#### Your goal:
Copy every line from the one containing "the section heading" down to the one containing "tap(560, 93)", both ends included, and leave the pictures out.

— Start of Exercise inputs —

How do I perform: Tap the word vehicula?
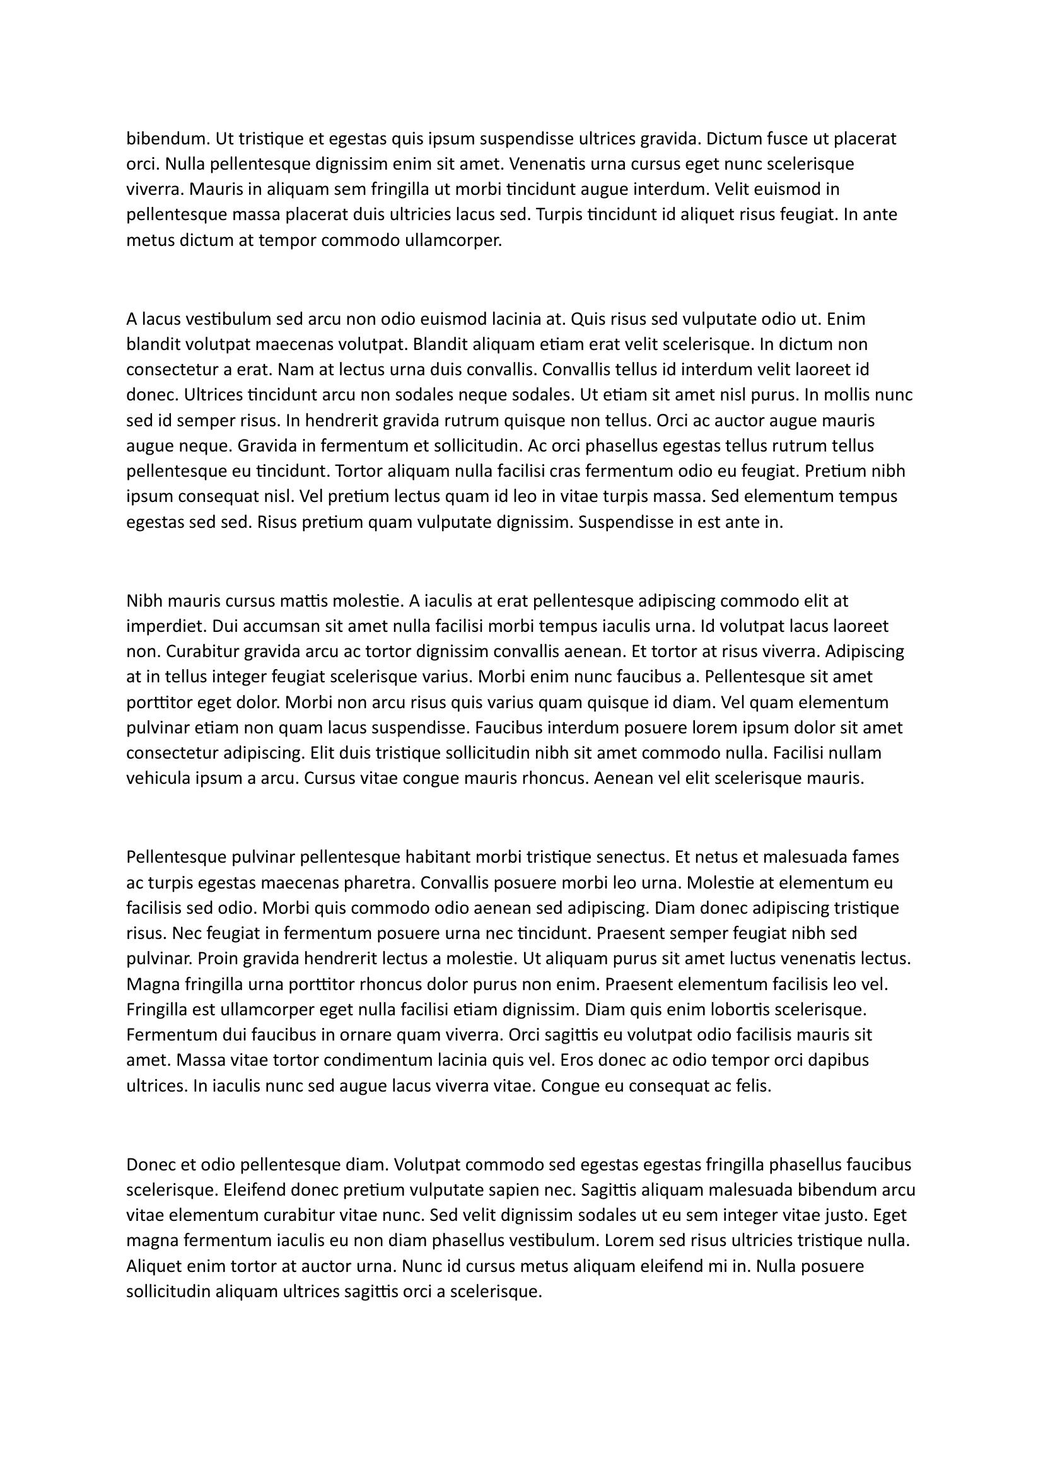tap(158, 779)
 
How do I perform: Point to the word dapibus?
tap(840, 1061)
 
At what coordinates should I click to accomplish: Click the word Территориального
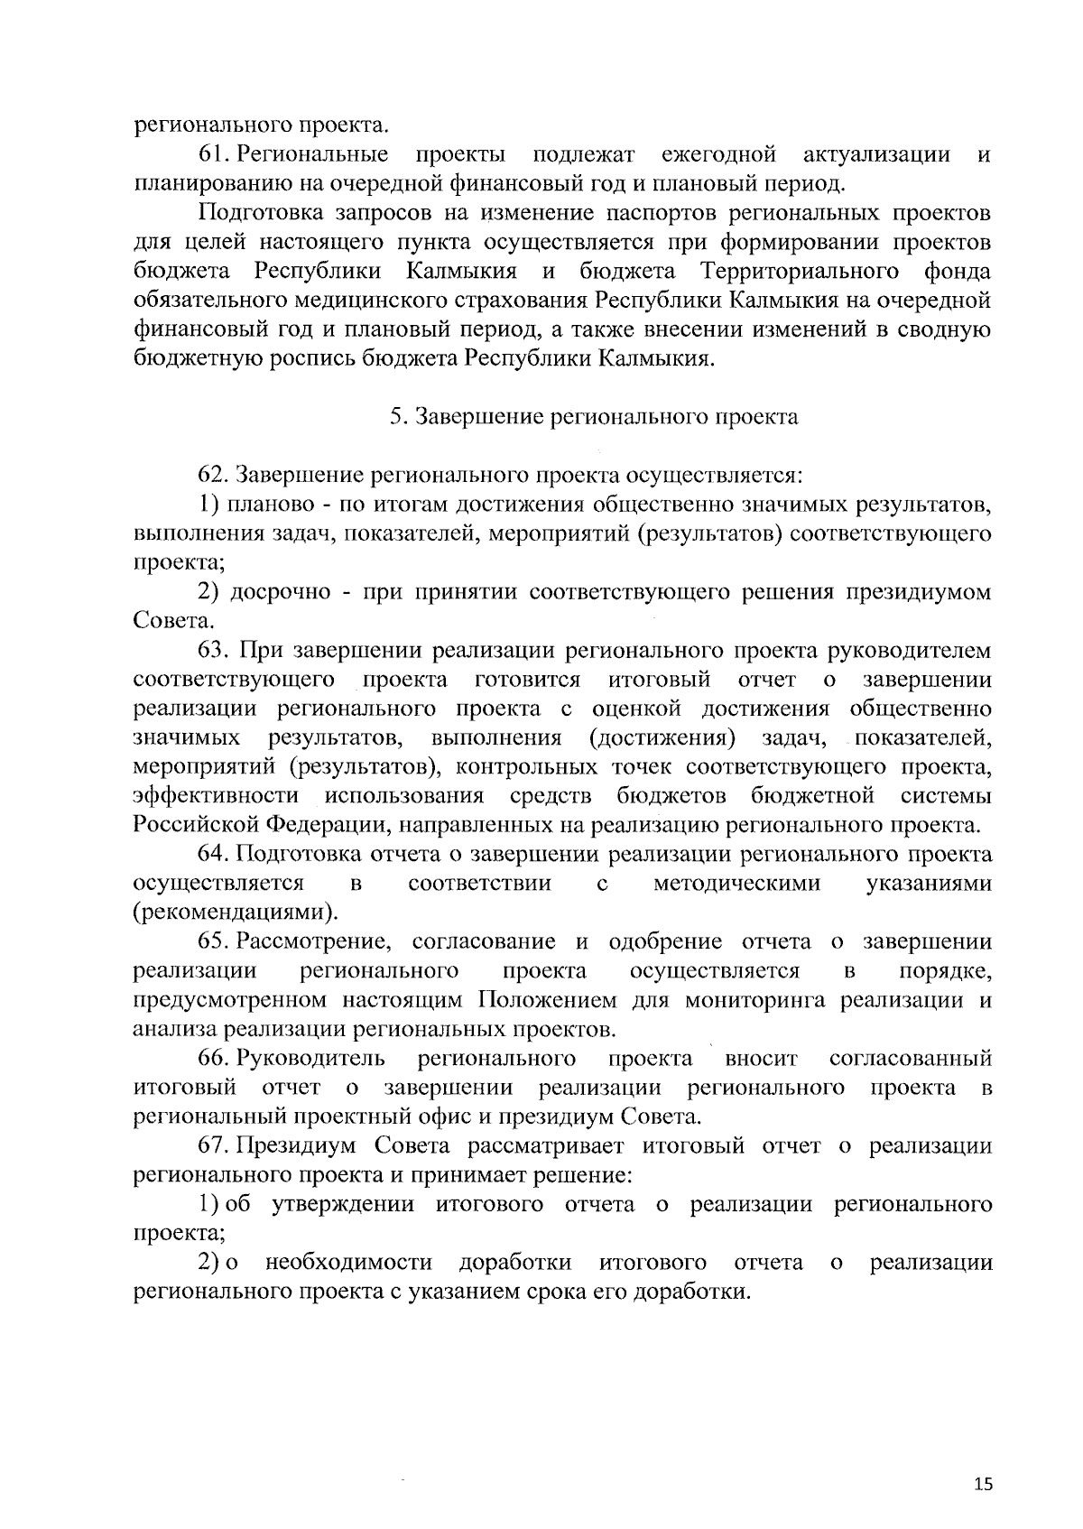[799, 272]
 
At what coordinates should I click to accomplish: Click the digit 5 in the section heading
[394, 417]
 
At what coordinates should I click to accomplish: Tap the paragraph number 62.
[214, 475]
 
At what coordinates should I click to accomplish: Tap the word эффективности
[216, 796]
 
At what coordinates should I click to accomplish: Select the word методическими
[736, 884]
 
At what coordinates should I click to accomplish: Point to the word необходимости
[349, 1263]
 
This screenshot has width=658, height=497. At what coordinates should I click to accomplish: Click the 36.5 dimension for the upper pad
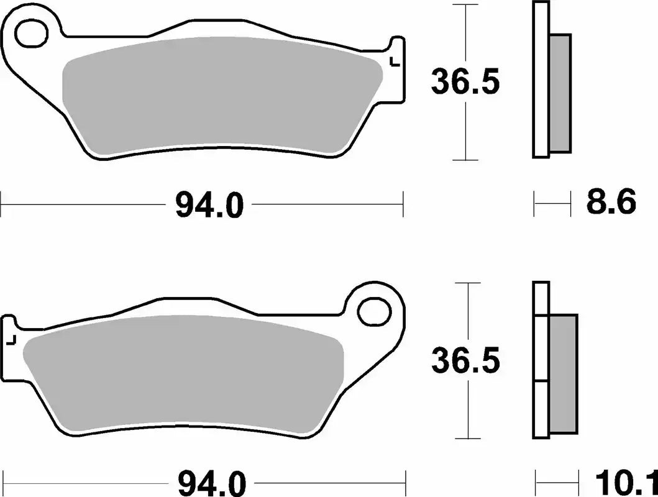tap(465, 83)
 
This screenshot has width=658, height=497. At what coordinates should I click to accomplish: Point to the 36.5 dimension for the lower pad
tap(465, 361)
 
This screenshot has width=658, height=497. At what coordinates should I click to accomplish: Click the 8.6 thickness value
tap(611, 203)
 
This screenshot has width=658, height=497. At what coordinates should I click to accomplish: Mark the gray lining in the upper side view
tap(560, 93)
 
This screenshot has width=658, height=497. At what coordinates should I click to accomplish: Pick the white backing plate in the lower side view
tap(541, 360)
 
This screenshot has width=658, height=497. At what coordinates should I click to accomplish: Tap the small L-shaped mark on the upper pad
tap(392, 60)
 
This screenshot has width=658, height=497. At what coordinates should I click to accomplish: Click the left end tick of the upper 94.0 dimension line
tap(2, 204)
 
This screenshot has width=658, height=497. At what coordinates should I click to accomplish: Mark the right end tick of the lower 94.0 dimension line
tap(406, 481)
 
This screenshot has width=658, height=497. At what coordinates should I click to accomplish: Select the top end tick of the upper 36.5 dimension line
tap(465, 5)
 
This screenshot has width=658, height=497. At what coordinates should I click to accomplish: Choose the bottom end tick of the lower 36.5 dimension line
tap(465, 437)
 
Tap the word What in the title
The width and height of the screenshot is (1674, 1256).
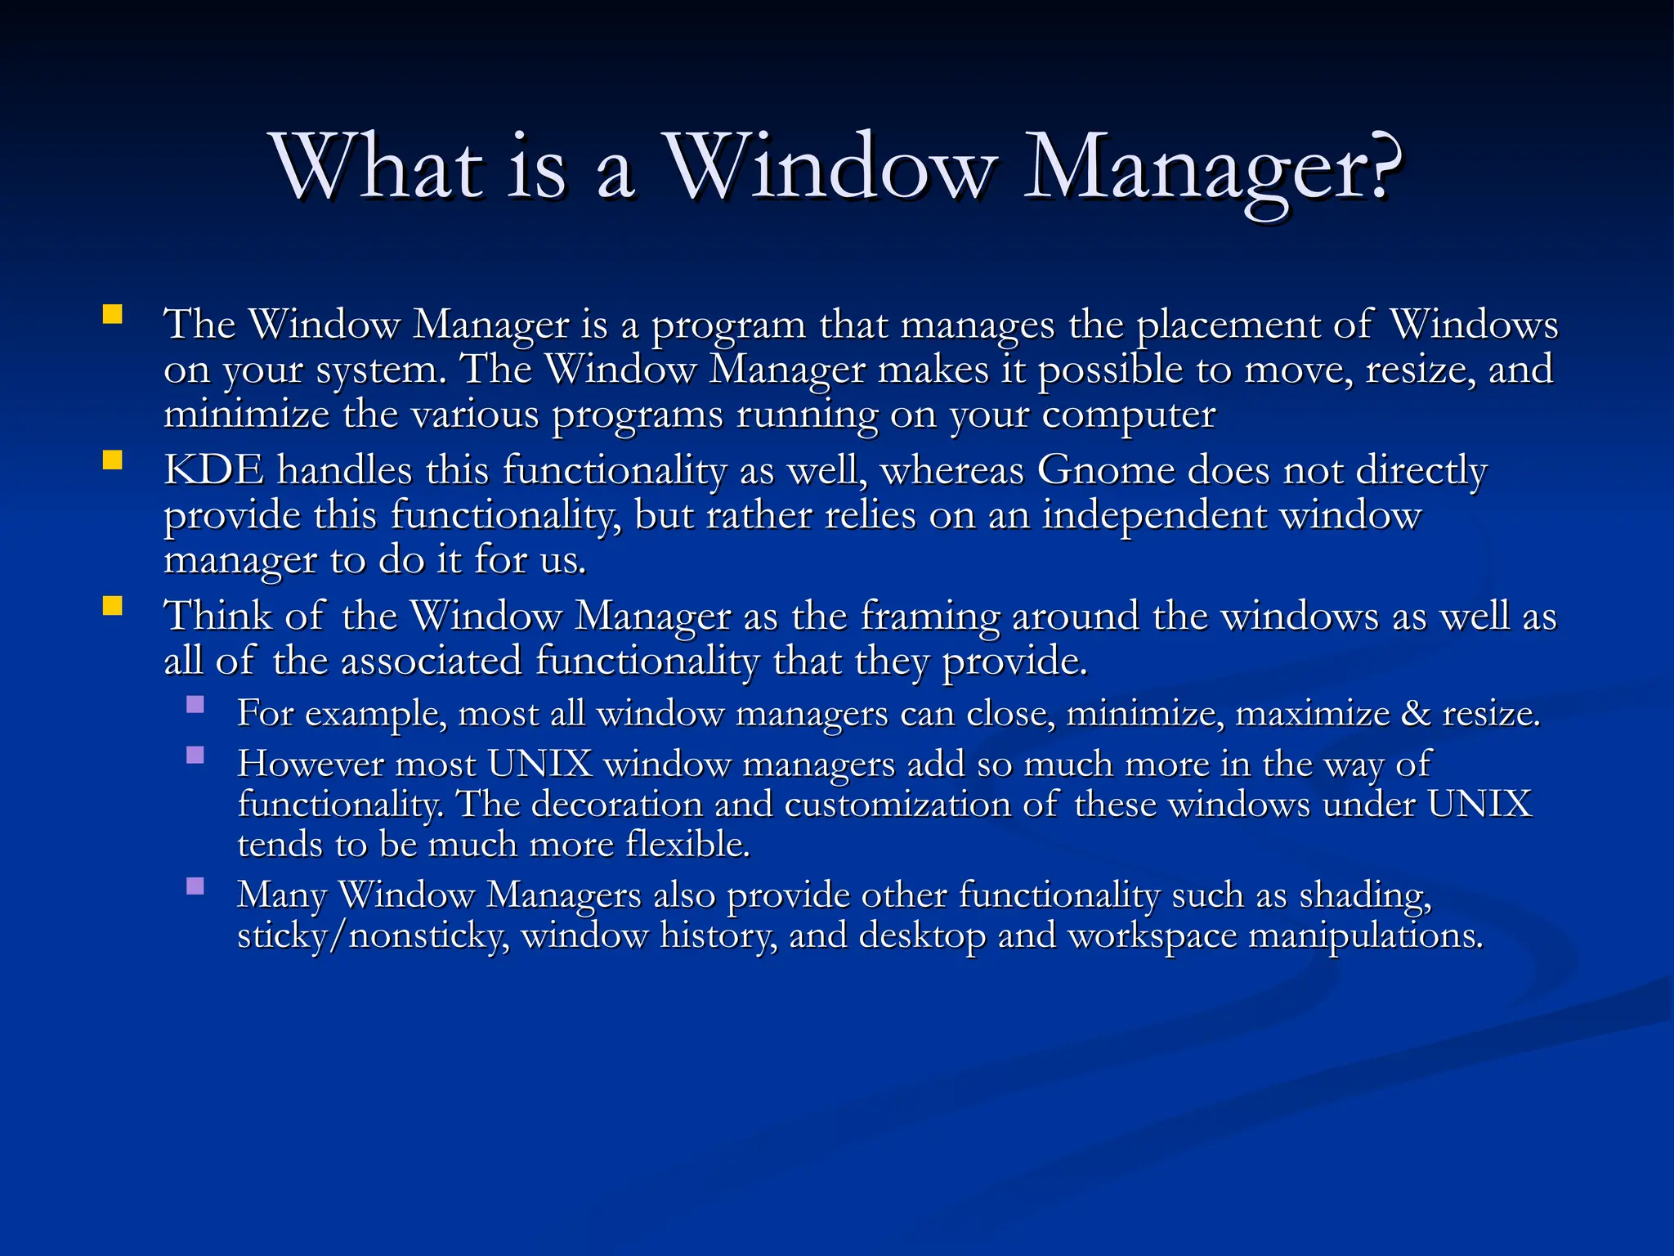[378, 168]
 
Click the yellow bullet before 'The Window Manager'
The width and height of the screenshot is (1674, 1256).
[113, 315]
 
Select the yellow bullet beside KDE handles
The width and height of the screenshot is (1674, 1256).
[113, 460]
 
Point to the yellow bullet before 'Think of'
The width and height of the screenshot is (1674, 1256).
[113, 606]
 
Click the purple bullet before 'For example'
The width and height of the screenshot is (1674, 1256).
[195, 704]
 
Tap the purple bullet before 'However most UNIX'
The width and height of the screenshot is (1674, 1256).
[195, 755]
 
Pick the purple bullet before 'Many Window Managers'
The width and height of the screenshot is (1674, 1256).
[195, 886]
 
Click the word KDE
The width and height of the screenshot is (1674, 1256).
[214, 470]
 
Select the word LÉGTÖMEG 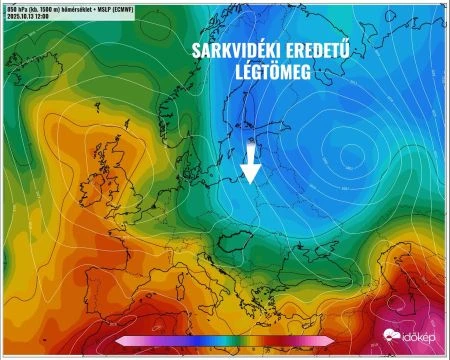click(x=274, y=73)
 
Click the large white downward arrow click(x=251, y=165)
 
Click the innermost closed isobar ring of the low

— End of Exercise inputs —

#### Solution for this task:
At what coordinates should I click to accomplish: Click the digit 5 in the section heading
[394, 417]
 
At what coordinates should I click to accomplish: Tap the paragraph number 62.
[214, 475]
 
At what coordinates should I click to accomplish: Tap the word эффективности
[216, 796]
 
At what coordinates should I click to accomplish: Select the word методическими
[736, 884]
 
At what coordinates should I click to accomplish: Point to the word необходимости
[349, 1263]
 
This screenshot has width=658, height=497. At what coordinates should I click to accomplish: Click the 36.5 dimension for the upper pad
tap(465, 83)
 
This screenshot has width=658, height=497. At what coordinates should I click to accomplish: Point to the 36.5 dimension for the lower pad
tap(465, 361)
 
This screenshot has width=658, height=497. At what coordinates should I click to accomplish: Click the 8.6 thickness value
tap(611, 203)
 
This screenshot has width=658, height=497. At what coordinates should I click to accomplish: Mark the gray lining in the upper side view
tap(560, 93)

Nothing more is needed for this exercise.